The "very romantic" yet very unsanitary safety
pin story
[Ed: a story from Morelia:]
...another date, another bar. This time I had worked a 12 hour shift and
Ben had been waiting for me to finish in a popular downtown bar he liked
to go with our friends. I was a bit upset at him (won't go into details,
nothing awful) and was just feeling very under the weather. I was sitting
next to Ben having a beer, and from my jacket (this battle jacket, punkish
jacket with lots of pins and chains and all, awfully impractical) a safety
pin fell down to the floor of the bar. And Ben, being Ben, picked it up
and showed it to me; I was still upset and just raised my eyebrows at him
as he pierced himself on the earlobe with the filthy safety pin; it kinda
went like this:
Me: No,no, no, that's dirty. It's gonna get infected.
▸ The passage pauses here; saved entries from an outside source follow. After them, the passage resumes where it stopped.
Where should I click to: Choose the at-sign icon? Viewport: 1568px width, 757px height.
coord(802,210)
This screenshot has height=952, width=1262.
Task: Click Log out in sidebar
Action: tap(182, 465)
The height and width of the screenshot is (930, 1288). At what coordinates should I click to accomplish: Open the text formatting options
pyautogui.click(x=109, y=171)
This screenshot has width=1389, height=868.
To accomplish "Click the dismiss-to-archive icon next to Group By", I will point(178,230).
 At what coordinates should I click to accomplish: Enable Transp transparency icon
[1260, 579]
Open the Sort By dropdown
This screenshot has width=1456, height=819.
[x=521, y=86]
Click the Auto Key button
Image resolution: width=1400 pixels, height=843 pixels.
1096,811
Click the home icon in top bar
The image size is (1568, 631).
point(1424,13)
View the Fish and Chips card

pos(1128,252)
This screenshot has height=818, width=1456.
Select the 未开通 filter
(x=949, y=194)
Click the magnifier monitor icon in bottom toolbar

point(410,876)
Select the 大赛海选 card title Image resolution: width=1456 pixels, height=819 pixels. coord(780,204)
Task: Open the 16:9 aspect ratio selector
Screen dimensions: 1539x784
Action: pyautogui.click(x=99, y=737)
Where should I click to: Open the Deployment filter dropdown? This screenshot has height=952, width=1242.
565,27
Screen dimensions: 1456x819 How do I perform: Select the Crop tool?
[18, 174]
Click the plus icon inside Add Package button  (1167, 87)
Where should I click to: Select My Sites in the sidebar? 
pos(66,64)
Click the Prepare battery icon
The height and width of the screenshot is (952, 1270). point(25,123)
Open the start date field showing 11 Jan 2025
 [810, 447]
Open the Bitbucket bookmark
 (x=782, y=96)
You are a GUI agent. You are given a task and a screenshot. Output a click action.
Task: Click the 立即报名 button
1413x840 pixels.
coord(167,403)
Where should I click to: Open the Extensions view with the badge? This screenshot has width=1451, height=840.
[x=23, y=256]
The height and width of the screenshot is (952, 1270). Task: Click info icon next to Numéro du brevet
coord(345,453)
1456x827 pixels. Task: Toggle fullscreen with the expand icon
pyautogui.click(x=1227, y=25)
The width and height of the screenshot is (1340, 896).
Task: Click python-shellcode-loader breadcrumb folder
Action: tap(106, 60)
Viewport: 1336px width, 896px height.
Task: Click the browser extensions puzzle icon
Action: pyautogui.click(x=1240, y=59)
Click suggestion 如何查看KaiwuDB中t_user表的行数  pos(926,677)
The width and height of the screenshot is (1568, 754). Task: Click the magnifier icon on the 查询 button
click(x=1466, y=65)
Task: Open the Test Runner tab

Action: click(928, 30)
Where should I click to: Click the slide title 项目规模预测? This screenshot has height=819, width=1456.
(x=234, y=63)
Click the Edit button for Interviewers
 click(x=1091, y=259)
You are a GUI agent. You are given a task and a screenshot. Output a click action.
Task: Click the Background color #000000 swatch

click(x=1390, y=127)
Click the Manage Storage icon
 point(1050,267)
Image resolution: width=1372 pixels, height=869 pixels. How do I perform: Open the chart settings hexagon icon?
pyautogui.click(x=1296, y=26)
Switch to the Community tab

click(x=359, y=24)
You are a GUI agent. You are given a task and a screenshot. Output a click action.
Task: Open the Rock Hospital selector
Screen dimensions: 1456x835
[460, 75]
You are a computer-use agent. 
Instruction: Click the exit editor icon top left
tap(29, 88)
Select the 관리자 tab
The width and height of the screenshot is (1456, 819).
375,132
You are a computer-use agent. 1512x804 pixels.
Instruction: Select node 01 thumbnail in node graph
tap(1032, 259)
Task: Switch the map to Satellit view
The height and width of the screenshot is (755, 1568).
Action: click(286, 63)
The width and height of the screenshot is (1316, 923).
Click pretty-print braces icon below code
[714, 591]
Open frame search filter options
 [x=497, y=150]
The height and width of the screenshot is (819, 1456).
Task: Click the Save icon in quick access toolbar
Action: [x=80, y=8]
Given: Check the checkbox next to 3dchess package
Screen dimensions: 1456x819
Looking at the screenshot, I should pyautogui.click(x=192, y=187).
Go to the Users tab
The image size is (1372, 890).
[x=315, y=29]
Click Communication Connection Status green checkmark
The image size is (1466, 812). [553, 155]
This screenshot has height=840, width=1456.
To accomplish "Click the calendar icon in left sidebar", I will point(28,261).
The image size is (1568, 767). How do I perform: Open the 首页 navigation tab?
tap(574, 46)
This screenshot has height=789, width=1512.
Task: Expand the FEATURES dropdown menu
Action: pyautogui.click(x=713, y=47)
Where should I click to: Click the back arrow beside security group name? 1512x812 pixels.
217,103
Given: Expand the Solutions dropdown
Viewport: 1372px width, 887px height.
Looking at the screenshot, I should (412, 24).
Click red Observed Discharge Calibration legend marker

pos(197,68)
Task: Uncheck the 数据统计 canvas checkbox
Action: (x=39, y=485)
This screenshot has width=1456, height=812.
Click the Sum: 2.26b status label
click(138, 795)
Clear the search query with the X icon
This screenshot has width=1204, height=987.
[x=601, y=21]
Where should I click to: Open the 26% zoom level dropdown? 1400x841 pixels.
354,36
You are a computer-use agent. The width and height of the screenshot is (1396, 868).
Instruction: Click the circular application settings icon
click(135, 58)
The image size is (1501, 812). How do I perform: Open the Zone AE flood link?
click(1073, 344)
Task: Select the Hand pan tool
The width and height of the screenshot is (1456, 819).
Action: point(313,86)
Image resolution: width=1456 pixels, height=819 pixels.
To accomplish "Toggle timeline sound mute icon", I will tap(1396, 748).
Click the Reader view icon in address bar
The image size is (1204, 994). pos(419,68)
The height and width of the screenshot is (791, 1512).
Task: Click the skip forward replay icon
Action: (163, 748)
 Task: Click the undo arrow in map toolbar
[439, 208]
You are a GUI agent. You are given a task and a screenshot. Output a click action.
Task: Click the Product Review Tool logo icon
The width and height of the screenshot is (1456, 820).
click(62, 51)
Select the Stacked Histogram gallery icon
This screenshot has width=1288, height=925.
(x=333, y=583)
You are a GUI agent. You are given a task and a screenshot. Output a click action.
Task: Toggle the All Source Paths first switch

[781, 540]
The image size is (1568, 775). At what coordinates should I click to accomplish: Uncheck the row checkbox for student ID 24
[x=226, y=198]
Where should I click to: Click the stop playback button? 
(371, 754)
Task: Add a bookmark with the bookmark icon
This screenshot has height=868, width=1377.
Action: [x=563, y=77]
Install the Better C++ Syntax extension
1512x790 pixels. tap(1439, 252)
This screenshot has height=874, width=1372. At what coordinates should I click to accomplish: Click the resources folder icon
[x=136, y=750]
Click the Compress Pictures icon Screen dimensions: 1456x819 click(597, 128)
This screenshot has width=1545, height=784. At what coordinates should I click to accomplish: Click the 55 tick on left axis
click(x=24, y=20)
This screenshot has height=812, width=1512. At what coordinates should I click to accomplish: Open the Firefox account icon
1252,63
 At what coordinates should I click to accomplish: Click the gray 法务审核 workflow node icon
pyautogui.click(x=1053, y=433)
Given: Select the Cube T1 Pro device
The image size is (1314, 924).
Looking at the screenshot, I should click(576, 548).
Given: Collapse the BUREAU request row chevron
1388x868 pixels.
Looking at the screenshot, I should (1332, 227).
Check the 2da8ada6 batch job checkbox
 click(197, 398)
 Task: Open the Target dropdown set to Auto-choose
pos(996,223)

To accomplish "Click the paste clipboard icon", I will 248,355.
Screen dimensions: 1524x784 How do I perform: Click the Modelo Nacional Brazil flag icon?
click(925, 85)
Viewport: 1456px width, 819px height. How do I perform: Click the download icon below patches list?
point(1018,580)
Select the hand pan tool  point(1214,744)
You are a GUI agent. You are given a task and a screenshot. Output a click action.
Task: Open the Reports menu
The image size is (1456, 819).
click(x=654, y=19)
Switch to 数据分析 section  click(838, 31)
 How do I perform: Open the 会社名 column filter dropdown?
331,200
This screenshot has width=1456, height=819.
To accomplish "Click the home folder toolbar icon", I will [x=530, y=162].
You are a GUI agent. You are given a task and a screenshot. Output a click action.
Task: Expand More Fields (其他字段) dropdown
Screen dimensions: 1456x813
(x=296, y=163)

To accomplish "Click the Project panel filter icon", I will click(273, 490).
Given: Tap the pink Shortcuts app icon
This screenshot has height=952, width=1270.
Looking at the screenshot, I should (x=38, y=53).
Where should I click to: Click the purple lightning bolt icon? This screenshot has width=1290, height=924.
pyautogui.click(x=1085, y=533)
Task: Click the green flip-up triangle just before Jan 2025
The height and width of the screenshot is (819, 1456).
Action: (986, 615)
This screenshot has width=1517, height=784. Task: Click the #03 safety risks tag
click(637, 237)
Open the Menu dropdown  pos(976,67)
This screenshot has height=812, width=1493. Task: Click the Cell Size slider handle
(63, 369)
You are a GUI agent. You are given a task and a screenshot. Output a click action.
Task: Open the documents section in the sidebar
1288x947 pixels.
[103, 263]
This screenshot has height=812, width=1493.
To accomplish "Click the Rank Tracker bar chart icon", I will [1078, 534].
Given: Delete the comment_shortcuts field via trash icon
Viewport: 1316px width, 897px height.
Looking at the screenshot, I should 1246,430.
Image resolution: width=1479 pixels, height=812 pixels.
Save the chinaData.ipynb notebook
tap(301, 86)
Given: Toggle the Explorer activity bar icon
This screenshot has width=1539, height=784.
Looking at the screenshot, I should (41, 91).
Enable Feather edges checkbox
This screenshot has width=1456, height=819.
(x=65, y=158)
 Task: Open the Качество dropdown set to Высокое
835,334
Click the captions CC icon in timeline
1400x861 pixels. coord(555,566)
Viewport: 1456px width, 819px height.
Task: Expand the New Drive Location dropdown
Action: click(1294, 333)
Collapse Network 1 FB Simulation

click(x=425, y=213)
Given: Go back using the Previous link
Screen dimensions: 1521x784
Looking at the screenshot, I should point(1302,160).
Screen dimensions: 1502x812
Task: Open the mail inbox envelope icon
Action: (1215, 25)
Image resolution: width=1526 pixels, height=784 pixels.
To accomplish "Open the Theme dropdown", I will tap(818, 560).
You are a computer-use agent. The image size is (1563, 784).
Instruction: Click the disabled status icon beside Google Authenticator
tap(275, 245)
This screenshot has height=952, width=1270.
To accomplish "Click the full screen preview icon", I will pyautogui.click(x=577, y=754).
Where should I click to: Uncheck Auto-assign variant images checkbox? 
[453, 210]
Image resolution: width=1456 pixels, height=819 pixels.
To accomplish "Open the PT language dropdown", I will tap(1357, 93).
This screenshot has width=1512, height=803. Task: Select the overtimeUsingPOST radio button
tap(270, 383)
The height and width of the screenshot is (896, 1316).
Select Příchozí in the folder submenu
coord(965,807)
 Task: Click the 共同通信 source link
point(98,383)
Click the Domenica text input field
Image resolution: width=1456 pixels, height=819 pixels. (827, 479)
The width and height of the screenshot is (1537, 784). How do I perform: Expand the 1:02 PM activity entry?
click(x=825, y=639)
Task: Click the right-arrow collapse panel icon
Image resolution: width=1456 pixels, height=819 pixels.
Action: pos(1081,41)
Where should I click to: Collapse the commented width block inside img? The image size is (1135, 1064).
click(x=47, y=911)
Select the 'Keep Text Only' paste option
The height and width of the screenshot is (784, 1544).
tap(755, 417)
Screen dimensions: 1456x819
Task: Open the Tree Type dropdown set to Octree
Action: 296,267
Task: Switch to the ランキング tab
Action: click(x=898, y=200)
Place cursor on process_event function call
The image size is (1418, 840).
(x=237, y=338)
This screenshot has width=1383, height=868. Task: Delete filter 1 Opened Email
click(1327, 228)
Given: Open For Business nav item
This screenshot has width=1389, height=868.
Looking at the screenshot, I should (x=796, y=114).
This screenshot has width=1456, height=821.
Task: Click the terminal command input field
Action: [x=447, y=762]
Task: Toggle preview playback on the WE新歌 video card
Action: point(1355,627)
Ben: you're joking, it's tiny.
Me: It's disgusting and you're bleeding. It's rather stupid.
Ben: (laughing) It's romantic. It's very romantic.
We fixed it to find him a proper piercing "the next day". And, I don't
know, I just couldn't stay mad at him anymore. It was very easy for me to
GET mad at Ben, but it was very hard to STAY mad at Ben. I miss the way he
made me laugh and how he could get away with lots of stuff.